Göttingen. Seit 50 Jahren textet und komponiert sich der Liedermacher Reinhard Mey  in die Herzen eines Publikums, das sich für gefühlvolle, kultivierte Musikpoesie begeistern lässt. Am Freitagabend trat Mey in der Göttinger Lokhalle auf.

In der ausverkauften Göttinger Lokhalle passierte genau das, was wohl auch an den anderen 59 Spielorten seiner aktuellen Deutschlandtournee mit dem Titel „Dann mach‘s gut“ passierte.

Als bescheidener, manchmal fast ins Devote abgleitender Gastgeber verzückte Mey die Menschen mit der Aura eines Künstlers, der das, was er auf einer Bühne macht, auch mit Leib und Seele lebt. Früher formulierte Kritik, er sei ein „nichtssagender Schnurrenerzähler“, ein „Fluchthelfer der Umweltverdrossenen“ oder gar ein „Heintje für geistig Höhergestellte“, verpufft in der Atmosphäre eines Konzertabends wie ein Streichholz im Hochofen. Es ist egal, ob Mey nun Schlager, Chanson oder Betroffenheitslyrik anbietet. Denn die Musik ist ehrlich, intim und intelligent. Und das sind Qualitäten, die man in einer Welt voller hirnloser Selbstdarsteller und Erfolgsmarionetten nicht abdrängen sollte. Es sind manchmal die leisen Töne, die für ein lautes Echo sorgen.

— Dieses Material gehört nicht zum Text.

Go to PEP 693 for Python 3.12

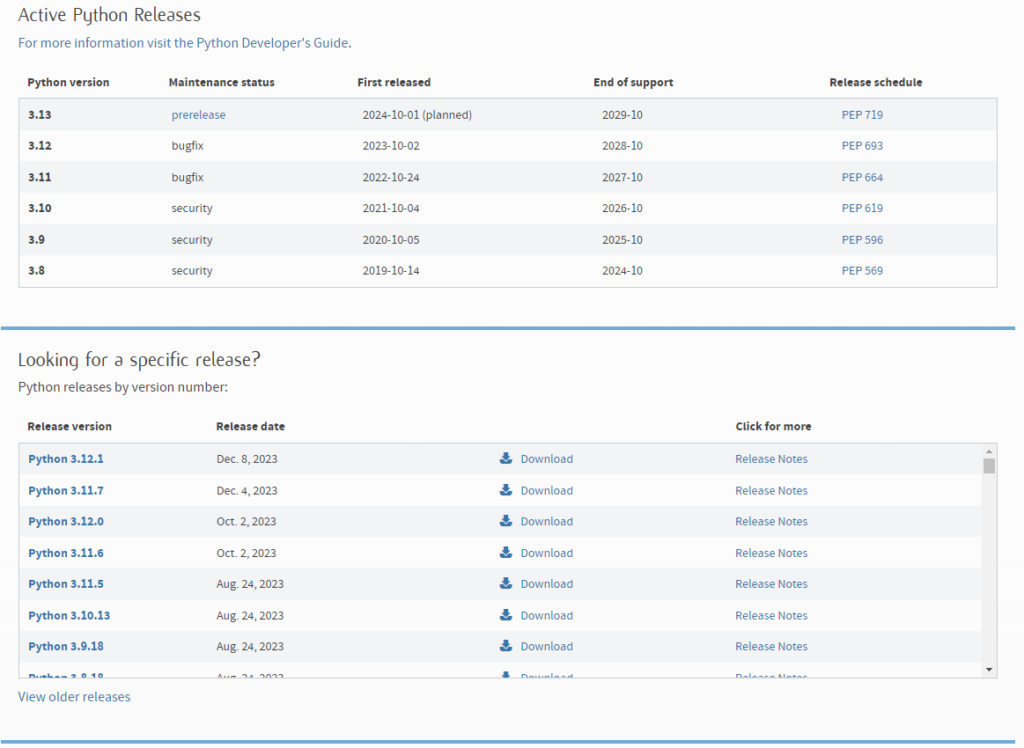click(862, 146)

So will Mey seine Lieder verstanden wissen, ohne dass er sich permanent nach allen Seiten absichert. Er will ein Spielmann sein, ein Stelzenläufer, ein Seiltänzer und weiß genau, dass er damit auch ein Traumverkäufer ist. Aber er singt auch über die üblen Kapitäne, die auf dem Narrenschiff das Steuer an sich reißen und über Tiere, die in Fabriken produziert werden wie Kardanwellen für Autos.

Mey ist 71 Jahre alt und er blickt gern zurück. Auf die ersten Flugversuche von Otto Lillienthal, auf den Mantel seines Vaters und die Entwicklungsphasen seiner Kinder. Mit einem warmherzigen Schwung beschreibt er die Vergänglichkeit, wie sie im Hier und Jetzt spürbar wird und neue Perspektiven eröffnen kann.

Für ihn ist das Leben ein Fluss, auf dem man eine Zeit lang herumschippert. Irgendwann steigt man einfach aus. Ein immer noch berührendes „Über den Wolken“, ein verschmitztes „Das Taschentuch“ und der Abschied von seinem gestorbenen Sohn Max mit dem Titel „Lass’ nun ruhig los das Ruder“ gehörten zu den Höhepunkten eines Programms, das einen vitalen, nachdenklichen, aber auch heiteren Reinhard Mey in Bestform präsentierte. Großer Applaus.